[Data extracts Boundary: Start]

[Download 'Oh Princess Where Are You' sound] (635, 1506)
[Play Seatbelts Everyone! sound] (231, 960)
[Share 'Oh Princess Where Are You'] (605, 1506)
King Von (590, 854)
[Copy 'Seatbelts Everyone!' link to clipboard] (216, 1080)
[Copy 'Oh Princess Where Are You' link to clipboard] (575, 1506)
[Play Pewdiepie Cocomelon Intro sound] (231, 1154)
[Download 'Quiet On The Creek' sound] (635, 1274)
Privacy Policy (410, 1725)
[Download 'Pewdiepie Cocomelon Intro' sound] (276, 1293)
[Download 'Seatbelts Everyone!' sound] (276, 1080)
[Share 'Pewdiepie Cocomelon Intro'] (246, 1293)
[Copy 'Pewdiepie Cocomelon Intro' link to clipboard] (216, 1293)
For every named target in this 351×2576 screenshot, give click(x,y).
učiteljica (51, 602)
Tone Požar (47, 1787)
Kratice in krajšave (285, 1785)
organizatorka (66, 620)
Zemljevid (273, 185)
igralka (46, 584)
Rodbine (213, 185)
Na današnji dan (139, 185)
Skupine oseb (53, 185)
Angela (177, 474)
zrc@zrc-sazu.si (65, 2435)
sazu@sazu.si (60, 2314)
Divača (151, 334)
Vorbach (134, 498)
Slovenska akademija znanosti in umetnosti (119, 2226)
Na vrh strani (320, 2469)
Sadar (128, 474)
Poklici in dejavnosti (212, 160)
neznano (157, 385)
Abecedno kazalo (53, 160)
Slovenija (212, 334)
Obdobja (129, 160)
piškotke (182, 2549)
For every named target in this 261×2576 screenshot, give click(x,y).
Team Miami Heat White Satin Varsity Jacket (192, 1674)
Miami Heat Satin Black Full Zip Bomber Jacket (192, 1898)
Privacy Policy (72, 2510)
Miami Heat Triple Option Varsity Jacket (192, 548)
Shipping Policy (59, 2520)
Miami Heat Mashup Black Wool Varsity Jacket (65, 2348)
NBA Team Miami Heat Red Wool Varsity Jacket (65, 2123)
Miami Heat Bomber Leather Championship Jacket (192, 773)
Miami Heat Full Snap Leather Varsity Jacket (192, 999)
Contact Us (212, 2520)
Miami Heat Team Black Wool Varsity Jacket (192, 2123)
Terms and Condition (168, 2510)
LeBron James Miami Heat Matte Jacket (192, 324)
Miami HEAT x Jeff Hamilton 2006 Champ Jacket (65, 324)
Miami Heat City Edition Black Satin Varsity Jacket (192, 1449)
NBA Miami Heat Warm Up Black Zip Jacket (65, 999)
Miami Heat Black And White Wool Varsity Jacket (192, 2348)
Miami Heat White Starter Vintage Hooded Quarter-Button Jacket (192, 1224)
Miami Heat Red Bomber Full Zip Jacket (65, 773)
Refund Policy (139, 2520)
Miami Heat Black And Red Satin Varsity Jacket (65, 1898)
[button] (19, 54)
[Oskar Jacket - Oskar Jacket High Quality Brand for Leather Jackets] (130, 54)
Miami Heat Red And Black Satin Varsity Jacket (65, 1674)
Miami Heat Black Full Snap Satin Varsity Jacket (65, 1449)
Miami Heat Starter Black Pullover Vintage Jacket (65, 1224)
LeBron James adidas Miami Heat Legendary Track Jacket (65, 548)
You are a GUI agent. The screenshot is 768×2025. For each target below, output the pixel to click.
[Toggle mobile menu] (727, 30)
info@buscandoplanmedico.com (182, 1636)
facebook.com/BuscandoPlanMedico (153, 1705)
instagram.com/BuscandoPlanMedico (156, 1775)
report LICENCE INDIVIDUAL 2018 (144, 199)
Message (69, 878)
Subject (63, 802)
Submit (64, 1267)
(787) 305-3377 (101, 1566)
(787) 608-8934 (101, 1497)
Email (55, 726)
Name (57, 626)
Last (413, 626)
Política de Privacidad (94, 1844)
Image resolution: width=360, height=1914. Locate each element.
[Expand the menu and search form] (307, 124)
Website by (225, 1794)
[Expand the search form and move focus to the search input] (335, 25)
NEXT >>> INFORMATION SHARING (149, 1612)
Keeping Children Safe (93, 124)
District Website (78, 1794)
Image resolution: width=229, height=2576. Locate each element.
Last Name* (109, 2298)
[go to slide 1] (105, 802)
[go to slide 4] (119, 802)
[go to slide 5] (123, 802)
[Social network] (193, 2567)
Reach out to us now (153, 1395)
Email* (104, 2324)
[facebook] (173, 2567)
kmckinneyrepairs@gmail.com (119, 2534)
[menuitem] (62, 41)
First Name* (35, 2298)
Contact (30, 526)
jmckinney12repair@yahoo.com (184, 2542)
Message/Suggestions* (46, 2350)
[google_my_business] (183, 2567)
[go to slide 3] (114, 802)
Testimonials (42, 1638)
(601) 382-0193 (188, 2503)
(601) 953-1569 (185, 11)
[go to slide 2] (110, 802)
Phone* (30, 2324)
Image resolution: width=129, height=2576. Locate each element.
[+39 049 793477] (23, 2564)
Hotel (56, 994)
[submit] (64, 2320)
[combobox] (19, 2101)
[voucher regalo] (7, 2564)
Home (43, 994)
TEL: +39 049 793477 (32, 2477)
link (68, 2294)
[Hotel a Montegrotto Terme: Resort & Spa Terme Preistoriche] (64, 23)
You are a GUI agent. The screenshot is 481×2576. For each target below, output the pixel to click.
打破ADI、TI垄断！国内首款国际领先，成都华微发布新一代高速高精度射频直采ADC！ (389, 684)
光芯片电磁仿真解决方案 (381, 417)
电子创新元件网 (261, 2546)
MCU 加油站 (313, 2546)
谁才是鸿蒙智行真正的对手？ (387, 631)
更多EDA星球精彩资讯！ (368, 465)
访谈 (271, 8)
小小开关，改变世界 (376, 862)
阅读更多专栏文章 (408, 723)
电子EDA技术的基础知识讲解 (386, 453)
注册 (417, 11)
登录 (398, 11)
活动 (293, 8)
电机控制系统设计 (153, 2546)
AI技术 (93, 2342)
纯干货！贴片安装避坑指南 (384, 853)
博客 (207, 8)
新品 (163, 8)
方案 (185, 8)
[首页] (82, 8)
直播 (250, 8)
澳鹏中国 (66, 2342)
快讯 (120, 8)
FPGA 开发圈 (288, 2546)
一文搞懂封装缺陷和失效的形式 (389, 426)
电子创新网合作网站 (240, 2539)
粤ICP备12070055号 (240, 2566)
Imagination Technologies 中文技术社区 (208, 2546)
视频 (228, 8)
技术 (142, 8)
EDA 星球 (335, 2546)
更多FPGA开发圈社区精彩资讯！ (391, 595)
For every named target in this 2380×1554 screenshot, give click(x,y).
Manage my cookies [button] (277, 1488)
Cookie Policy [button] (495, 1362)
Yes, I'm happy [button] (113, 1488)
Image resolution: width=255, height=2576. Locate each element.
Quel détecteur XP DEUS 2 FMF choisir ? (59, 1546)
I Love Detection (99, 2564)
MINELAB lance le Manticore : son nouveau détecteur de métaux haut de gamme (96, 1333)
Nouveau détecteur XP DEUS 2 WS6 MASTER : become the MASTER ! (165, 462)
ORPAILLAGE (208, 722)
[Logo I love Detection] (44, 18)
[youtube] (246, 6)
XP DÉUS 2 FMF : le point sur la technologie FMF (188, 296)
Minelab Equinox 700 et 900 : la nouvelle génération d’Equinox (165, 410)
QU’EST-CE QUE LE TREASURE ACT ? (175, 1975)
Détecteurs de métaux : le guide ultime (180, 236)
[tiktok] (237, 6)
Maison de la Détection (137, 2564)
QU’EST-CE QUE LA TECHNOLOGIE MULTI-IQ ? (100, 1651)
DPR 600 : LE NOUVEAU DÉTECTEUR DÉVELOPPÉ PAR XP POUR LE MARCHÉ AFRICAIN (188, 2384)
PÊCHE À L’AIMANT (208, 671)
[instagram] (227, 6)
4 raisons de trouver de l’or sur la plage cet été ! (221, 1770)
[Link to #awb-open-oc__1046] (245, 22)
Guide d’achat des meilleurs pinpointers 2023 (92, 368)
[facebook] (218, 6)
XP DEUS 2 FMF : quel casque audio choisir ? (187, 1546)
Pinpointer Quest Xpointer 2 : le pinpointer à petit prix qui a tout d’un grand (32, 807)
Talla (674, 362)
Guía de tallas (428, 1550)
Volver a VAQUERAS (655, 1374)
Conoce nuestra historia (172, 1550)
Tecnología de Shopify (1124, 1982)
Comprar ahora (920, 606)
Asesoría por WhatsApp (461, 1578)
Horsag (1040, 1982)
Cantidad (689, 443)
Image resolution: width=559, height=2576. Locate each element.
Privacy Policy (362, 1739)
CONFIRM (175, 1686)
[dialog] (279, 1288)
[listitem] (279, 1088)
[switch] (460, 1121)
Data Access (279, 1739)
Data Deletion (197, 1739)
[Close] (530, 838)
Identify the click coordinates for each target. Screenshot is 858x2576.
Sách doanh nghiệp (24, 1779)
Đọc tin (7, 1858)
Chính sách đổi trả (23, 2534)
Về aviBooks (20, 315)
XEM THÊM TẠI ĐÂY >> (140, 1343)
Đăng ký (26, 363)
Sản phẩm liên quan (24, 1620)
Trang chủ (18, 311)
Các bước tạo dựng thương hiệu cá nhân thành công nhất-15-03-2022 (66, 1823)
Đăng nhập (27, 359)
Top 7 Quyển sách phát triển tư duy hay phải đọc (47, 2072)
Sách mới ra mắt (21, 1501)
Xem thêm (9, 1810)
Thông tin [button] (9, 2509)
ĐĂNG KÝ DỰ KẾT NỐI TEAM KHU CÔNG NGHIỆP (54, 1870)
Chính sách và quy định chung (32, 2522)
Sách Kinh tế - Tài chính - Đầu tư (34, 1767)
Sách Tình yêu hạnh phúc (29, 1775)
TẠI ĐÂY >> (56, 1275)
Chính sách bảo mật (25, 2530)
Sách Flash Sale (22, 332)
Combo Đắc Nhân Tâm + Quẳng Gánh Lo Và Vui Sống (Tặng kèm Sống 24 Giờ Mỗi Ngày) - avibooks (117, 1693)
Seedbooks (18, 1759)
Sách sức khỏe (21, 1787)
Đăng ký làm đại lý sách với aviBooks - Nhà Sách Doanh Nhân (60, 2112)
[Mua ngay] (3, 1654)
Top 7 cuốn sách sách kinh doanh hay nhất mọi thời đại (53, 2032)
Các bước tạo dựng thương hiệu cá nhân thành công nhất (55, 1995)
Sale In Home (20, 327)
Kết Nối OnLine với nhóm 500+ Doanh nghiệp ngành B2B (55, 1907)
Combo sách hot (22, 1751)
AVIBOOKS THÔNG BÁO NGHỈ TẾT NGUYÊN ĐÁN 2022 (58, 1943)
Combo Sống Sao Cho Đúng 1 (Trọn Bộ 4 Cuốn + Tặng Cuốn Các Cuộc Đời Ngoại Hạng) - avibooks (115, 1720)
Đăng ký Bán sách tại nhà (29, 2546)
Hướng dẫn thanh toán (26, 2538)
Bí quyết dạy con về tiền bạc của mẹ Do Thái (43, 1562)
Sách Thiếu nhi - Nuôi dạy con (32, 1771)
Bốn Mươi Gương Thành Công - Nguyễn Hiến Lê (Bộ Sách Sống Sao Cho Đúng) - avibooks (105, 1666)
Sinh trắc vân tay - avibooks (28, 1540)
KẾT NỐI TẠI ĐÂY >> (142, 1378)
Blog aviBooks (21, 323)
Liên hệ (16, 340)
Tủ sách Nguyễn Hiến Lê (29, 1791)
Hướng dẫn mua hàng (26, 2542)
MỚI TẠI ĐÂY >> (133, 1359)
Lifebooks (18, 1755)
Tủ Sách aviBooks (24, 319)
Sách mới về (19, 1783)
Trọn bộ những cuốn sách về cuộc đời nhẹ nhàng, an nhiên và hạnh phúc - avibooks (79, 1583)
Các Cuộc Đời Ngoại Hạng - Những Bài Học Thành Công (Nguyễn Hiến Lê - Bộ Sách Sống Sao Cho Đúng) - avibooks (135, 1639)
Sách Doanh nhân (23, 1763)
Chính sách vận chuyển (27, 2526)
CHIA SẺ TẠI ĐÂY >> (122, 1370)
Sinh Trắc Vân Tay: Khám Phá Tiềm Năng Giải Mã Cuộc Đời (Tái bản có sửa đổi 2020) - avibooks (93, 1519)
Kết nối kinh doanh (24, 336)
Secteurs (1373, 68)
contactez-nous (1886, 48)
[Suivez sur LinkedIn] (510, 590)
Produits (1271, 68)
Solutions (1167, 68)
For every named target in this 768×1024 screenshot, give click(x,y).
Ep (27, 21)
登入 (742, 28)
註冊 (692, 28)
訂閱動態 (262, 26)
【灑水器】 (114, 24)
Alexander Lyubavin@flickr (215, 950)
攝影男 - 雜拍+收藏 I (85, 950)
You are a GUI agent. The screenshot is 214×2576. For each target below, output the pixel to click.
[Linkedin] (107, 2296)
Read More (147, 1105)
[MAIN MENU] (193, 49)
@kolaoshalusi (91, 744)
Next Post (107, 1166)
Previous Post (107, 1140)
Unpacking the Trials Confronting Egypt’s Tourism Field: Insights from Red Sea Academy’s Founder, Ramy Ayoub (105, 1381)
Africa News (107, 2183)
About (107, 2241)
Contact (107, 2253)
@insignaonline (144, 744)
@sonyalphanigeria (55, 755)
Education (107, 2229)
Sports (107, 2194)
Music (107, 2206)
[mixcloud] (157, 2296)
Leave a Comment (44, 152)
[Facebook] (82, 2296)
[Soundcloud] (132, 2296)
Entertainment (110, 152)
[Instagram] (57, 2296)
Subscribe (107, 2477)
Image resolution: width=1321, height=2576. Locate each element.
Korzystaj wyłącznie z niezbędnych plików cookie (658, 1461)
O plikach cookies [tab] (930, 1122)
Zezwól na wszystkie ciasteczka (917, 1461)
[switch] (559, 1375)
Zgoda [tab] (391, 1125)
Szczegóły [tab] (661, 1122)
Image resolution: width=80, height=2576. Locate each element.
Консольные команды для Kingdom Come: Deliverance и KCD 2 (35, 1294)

[Data extracts Boundary: End]

Your task
Set down, from the entries above, exactly the lines from the one with "Đăng ký Bán sách tại nhà (29, 2546)" up to and including the one with "Image resolution: width=1321, height=2576.", and no other lines.

Written answer
Đăng ký Bán sách tại nhà (29, 2546)
Hướng dẫn thanh toán (26, 2538)
Bí quyết dạy con về tiền bạc của mẹ Do Thái (43, 1562)
Sách Thiếu nhi - Nuôi dạy con (32, 1771)
Bốn Mươi Gương Thành Công - Nguyễn Hiến Lê (Bộ Sách Sống Sao Cho Đúng) - avibooks (105, 1666)
Sinh trắc vân tay - avibooks (28, 1540)
KẾT NỐI TẠI ĐÂY >> (142, 1378)
Blog aviBooks (21, 323)
Liên hệ (16, 340)
Tủ sách Nguyễn Hiến Lê (29, 1791)
Hướng dẫn mua hàng (26, 2542)
MỚI TẠI ĐÂY >> (133, 1359)
Lifebooks (18, 1755)
Tủ Sách aviBooks (24, 319)
Sách mới về (19, 1783)
Trọn bộ những cuốn sách về cuộc đời nhẹ nhàng, an nhiên và hạnh phúc - avibooks (79, 1583)
Các Cuộc Đời Ngoại Hạng - Những Bài Học Thành Công (Nguyễn Hiến Lê - Bộ Sách Sống Sao Cho Đúng) - avibooks (135, 1639)
Sách Doanh nhân (23, 1763)
Chính sách vận chuyển (27, 2526)
CHIA SẺ TẠI ĐÂY >> (122, 1370)
Sinh Trắc Vân Tay: Khám Phá Tiềm Năng Giải Mã Cuộc Đời (Tái bản có sửa đổi 2020) - avibooks (93, 1519)
Kết nối kinh doanh (24, 336)
Secteurs (1373, 68)
contactez-nous (1886, 48)
[Suivez sur LinkedIn] (510, 590)
Produits (1271, 68)
Solutions (1167, 68)
For every named target in this 768×1024 screenshot, give click(x,y).
Ep (27, 21)
登入 (742, 28)
註冊 (692, 28)
訂閱動態 (262, 26)
【灑水器】 (114, 24)
Alexander Lyubavin@flickr (215, 950)
攝影男 - 雜拍+收藏 I (85, 950)
You are a GUI agent. The screenshot is 214×2576. For each target below, output the pixel to click.
[Linkedin] (107, 2296)
Read More (147, 1105)
[MAIN MENU] (193, 49)
@kolaoshalusi (91, 744)
Next Post (107, 1166)
Previous Post (107, 1140)
Unpacking the Trials Confronting Egypt’s Tourism Field: Insights from Red Sea Academy’s Founder, Ramy Ayoub (105, 1381)
Africa News (107, 2183)
About (107, 2241)
Contact (107, 2253)
@insignaonline (144, 744)
@sonyalphanigeria (55, 755)
Education (107, 2229)
Sports (107, 2194)
Music (107, 2206)
[mixcloud] (157, 2296)
Leave a Comment (44, 152)
[Facebook] (82, 2296)
[Soundcloud] (132, 2296)
Entertainment (110, 152)
[Instagram] (57, 2296)
Subscribe (107, 2477)
Image resolution: width=1321, height=2576. Locate each element.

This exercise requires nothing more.